The space is an oblong at the back of Chatswood Interchange’s upmarket food court, Dining District. Everything is made from scratch: the 24-hour master-stock braised pork belly; the Sriracha and Kewpie-esque mayonnaise that goes with the spicy, crisp fried chicken; and all six of the XO sauces.
If the menu is decadent, the addition of XO sauces ups the ante. On one end of the spectrum there’s the classic XO made from dried shrimp, ginger, garlic and ham. At the other end is the outrageous “New Style Super Premium XO” made from black truffles, Tasmanian abalone, premium dried scallop and shrimp, jamón and gold leaf.
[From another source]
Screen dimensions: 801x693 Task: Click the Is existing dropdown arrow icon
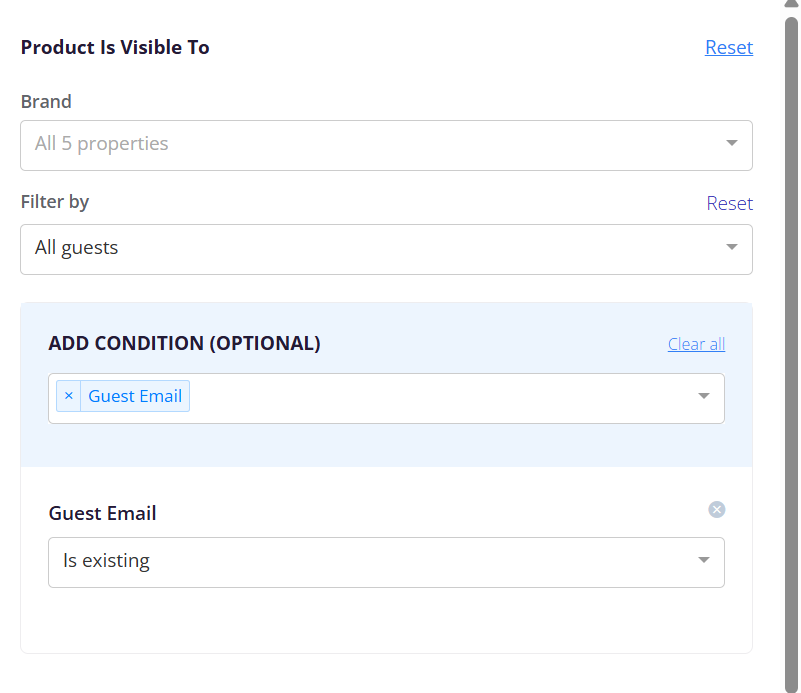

You can also have a less decadent experience here. A pork bun followed by salt and pepper eggplant, a saucy, spicy kung pao chicken, and fried banana with ginger ice-cream is an utterly satisfying meal. So is the Singaporean chilli crab.
PS40 has designed the mocktails. The refreshing Shrub and Garden combines PS40’s lemon myrtle and lemongrass bush tonic with pea, spearmint, rosemary and thyme. The cocktail list includes the Jean Claude Pandan, a rummy clarified-milk punch finished with pandan, coconut and pineapple.